The Alliance’s online platform has been a great place for me to connect with other survivors and to share information. I have met and gotten to know some truly amazing people. I have benefited from the sharing of information as well as the sharing of comfort with other survivors. It’s nice to have people you can reach to for well wishes when it’s scan time or reach out with a general question about poop (lol).”
Diagnosed at 41, Anisa fiercely battled colorectal cancer and came out on top. With the Alliance, she found a supportive and understanding community that helped her heal the psychological wounds faced by many of our allies.

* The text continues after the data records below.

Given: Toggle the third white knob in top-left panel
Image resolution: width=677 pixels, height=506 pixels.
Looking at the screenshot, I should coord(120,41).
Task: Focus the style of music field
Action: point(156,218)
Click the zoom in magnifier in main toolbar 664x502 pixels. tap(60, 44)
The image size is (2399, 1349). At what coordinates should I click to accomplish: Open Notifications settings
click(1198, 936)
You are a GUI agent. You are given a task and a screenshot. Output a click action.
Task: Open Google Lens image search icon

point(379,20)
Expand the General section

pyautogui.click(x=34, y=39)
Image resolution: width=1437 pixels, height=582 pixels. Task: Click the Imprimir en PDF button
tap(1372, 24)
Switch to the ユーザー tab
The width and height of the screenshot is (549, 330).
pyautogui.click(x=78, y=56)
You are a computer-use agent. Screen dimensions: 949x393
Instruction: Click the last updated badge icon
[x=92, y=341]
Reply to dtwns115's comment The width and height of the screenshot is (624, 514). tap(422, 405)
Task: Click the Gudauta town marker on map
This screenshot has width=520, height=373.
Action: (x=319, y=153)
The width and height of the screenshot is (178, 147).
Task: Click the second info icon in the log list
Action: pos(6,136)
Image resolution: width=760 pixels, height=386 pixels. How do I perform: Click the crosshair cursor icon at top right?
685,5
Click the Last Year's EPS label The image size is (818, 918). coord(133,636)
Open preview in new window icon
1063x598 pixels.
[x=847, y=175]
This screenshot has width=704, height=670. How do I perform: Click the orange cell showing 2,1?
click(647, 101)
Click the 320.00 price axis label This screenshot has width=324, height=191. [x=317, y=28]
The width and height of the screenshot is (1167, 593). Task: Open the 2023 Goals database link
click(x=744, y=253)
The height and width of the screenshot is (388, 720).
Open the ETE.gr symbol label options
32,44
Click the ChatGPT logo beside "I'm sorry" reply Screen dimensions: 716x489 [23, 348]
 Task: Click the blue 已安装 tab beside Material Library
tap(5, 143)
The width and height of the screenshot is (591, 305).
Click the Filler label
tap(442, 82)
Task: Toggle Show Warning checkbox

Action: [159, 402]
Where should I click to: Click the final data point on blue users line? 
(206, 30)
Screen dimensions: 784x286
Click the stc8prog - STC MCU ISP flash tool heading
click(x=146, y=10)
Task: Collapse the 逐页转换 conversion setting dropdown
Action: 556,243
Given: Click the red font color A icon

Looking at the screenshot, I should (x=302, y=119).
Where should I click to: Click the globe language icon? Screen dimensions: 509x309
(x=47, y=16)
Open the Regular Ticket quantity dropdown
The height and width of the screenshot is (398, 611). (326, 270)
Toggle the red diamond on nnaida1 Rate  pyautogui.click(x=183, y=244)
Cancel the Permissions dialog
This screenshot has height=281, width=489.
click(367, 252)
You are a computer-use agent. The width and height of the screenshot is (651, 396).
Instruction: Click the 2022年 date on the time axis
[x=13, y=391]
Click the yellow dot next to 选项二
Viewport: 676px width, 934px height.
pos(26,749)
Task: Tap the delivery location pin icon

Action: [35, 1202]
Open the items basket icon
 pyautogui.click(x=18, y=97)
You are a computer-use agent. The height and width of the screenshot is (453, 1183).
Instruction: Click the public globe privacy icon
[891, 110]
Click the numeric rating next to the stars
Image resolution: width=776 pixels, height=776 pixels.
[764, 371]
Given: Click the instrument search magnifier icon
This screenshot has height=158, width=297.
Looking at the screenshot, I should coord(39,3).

Anisa Tootla never expected a colorectal cancer diagnosis, but at 41 years old, that’s what her doctor gave her. While the diagnosis could have turned her world upside down, a supportive family and work environment let her move ahead with life. Her mom moved down from Michigan and helped around the house while she pursued treatments including radiation, chemotherapy, and surgery. She continued to work full-time as a vice president at AARP. While she rushed head-first into treatment and battling the disease, it wasn’t until later, at the start of her healing process in 2012, that she felt the psychological wounds of cancer. Anisa became a board member at Chris4Life, a precursor of the Colorectal Cancer Alliance, and surrounded herself with a community of people who could understand. “Meeting (Colorectal Cancer Alliance CEO) Michael, being on board of Chris4Life, being introduced to online communities, and going to events—all of that was such an important part of my personal healing, but it was also important to do to bring resources to bear to end this cancer,” Anisa says. Today, she looks forward to further involvement with the Alliance and ending this disease in our lifetime.
In Anisa’s words:
“I tell people all the time now, this is happening to more and more young people. When you’re 41, and you go to radiation and you’re the youngest person there, it’s more of a motivator to be a face and voice and advocate. I’ve never been so publicly open about this. Not to mention, it takes a lot of funding to address this pervasive cancer.”